Your task is to repeat, word for word, the line containing "444 (175, 1360)" and all lines that follow it to the end of the material, and no other lines.

▶ [Input data]

- - -

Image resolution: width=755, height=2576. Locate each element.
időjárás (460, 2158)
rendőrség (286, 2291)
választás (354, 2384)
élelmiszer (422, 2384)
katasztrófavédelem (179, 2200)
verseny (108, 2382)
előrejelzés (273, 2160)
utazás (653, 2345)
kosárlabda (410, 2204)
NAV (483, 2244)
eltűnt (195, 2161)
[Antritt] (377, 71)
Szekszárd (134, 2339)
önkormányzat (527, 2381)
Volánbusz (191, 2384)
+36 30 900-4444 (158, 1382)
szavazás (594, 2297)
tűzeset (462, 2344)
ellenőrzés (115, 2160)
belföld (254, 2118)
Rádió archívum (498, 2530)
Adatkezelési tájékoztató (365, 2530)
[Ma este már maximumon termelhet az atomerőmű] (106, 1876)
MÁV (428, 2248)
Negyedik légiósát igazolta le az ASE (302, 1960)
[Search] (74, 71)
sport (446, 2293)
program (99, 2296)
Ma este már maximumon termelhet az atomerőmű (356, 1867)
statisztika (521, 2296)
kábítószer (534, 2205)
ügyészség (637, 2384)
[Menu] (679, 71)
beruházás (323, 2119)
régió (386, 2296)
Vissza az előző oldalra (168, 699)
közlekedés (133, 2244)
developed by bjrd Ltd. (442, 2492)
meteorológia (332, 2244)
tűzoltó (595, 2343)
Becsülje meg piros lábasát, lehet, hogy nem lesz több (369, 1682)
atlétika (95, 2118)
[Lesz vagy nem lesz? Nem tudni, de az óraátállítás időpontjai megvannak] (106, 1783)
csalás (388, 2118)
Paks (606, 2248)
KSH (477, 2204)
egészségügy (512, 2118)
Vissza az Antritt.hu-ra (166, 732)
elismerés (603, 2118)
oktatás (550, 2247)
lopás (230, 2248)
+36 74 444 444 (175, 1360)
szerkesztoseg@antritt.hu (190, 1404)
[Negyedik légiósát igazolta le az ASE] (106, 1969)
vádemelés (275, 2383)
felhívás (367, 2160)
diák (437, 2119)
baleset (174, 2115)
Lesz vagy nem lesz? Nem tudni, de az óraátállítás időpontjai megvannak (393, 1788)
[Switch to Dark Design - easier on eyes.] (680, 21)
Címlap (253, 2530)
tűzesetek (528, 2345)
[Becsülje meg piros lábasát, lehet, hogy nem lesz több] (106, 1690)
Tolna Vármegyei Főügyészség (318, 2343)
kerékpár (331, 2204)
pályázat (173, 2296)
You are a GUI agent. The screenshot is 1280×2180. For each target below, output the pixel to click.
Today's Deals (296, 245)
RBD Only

- - -

▶ [Result of the exercise]
+36 74 444 444 (175, 1360)
szerkesztoseg@antritt.hu (190, 1404)
[Negyedik légiósát igazolta le az ASE] (106, 1969)
vádemelés (275, 2383)
felhívás (367, 2160)
diák (437, 2119)
baleset (174, 2115)
Lesz vagy nem lesz? Nem tudni, de az óraátállítás időpontjai megvannak (393, 1788)
[Switch to Dark Design - easier on eyes.] (680, 21)
Címlap (253, 2530)
tűzesetek (528, 2345)
[Becsülje meg piros lábasát, lehet, hogy nem lesz több] (106, 1690)
Tolna Vármegyei Főügyészség (318, 2343)
kerékpár (331, 2204)
pályázat (173, 2296)
You are a GUI agent. The screenshot is 1280×2180. For each target below, output the pixel to click.
Today's Deals (296, 245)
RBD Only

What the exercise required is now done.